First, history will record this as a high-stakes, even defining, crisis. What happens in Ukraine matters – first and foremost, of course, to the Ukrainian people—but it doesn’t stop there. The reverberations can already be felt across the region and beyond.
No, 2014 is not 1938, and Russia today is not Germany then. But that doesn’t mean there aren’t echoes of the past in the present – Crimea as Sudetenland? Ukraine as Czechoslovakia? Other Russian-speaking areas, such as Transnistria, to follow, based on assertions they are being persecuted by “neo-Nazi” regimes wielding power in capitals from Kiev to Chisinau to who knows where, and whose residents allegedly clamor for salvation from Moscow?
Second, this is a test of America’s global leadership. From what I learned on my visit to Kiev earlier this week, which overlapped with the arrival of US Vice President Joe Biden and a Congressional delegation, it is abundantly clear that Ukraine is looking to Washington for significant help.
This includes direct assistance to bolster the country’s perilous economic condition, reduce its vulnerability to Russian energy dependence, and strengthen its security capabilities.
And it means standing up unflinchingly to Russia, something that only the US has the capacity to do.
Third, this is a critical test for the European Union.
The EU may not have America’s hard power, but it has no shortage of soft power that, in its political, economic, and moral weight, is not inconsequential.
Ukraine borders on four EU countries – Poland, Slovakia, Hungary, and Romania – which together effectively constitute the regional bloc’s eastern border.

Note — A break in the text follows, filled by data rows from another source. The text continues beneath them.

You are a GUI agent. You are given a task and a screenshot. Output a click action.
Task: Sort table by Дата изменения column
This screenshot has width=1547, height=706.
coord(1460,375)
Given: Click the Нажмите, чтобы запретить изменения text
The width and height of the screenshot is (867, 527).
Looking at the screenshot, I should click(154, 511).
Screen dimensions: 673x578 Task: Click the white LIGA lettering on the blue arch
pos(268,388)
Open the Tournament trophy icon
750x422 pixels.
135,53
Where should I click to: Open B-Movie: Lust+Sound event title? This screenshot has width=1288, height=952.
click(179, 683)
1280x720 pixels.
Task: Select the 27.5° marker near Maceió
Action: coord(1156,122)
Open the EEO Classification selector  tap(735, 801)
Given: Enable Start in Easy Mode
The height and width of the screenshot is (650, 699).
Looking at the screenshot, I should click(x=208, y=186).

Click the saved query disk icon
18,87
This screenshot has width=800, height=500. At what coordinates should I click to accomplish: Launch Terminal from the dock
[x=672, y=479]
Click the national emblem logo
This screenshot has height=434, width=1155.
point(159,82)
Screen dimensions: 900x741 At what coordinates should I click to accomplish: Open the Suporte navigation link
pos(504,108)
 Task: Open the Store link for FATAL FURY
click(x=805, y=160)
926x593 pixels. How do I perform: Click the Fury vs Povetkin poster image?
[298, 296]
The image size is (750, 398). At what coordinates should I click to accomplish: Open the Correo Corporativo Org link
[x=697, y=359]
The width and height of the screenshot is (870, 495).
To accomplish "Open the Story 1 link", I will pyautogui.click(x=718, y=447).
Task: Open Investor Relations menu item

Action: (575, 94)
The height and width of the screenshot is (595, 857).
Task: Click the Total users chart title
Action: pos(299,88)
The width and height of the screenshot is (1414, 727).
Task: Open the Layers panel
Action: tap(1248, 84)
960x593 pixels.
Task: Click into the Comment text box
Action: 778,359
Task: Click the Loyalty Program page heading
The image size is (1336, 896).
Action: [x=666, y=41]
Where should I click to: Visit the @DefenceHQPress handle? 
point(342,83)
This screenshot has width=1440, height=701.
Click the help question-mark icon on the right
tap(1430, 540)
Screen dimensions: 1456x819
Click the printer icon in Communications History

Moreover, the Maidan protests, lasting months and costing the lives of over 100 Ukrainians, were triggered by popular anger at the policy u-turn of President Yanukovych, who, at the last minute, spurned an historic deal with the EU that his own government had pursued, and turned instead to Moscow. Will the EU stand by those Ukrainians who aspire to a pro-European future for their nation?
The fourth key point has to do with Ukraine itself.
Here is the chance for the country to prove it can pull itself together, even in the midst of the crises in its southern and eastern districts, and create a “new” Ukraine – anchored in democratic values, tackling endemic corruption and the need for administrative reform, affording equal opportunity and protection to all its citizens within its multi-ethnic society, and winning the battle against the lingering demons of anti-Semitism and xenophobia.
To be sure, Ukraine has a painful history of anti-Semitism that dates back centuries.
But, and this is a big but, since the rebirth of Ukrainian independence in 1991, many have struggled to create a receptive new environment for the hundreds of thousands of Ukrainian Jews – and there’s much to show for the effort up the present day.
Anti-Semitism hasn’t totally disappeared, especially among ultra-nationalist, far-right groups (and also, it must be said, among those outside the country who currently seek to destabilize it by cynically playing the anti-Semitism “card”).
At the same time, Jewish life in Ukraine has been revitalized, Jewish groups abound, relations with Israel are excellent, and, currently, a Deputy Prime Minister is Jewish, one of the 450 members of Parliament wears a kippah, and a few governors and mayors are also Jewish.
Many Jews outside Ukraine may find it difficult to acknowledge these changes. Their views of Ukraine are essentially frozen in time, based on their own, or their families’, tragic experiences. While entirely understandable, it would nonetheless be a mistake to fail to recognize the changes that have occurred, the opportunities that have been created, and the potential that exists for still more progress.
Indeed, there are certain similarities here to the positive evolution, or perhaps even revolution, in the relations of Jews with Germany, Poland, the Baltic states, and the Catholic Church.
A few in the Jewish world, including AJC, saw the opportunities early on and pursued them relentlessly; others opposed their every move; and still others were, shall we say, asleep at the wheel.
More broadly, there are those who argue that Ukraine isn’t worth a confrontation with Russia. It’s too risky. It’s the wrong time. It’s much ado about very little.
I beg to differ.
While no one should seek diplomatic confrontation for its own sake, and Russia remains an absolutely key country in many important respects, if we don’t stand up now we almost inevitably risk having to do so later – and at a still higher price. No, it’s never the right time, but such moments are rarely of our choosing. And no, it’s not about very little, but actually about quite a lot.
Like other countries, Ukraine and its people should have the right to choose their own destiny as a sovereign, democratic nation. Their borders should not be violated, their land annexed, and their government intimidated by a saber-rattling neighbor. That’s not the kind of 21st-century world we want to live in, and Moscow needs to understand that it will pay an escalating diplomatic, political, and economic cost if it insists on playing by its own rules.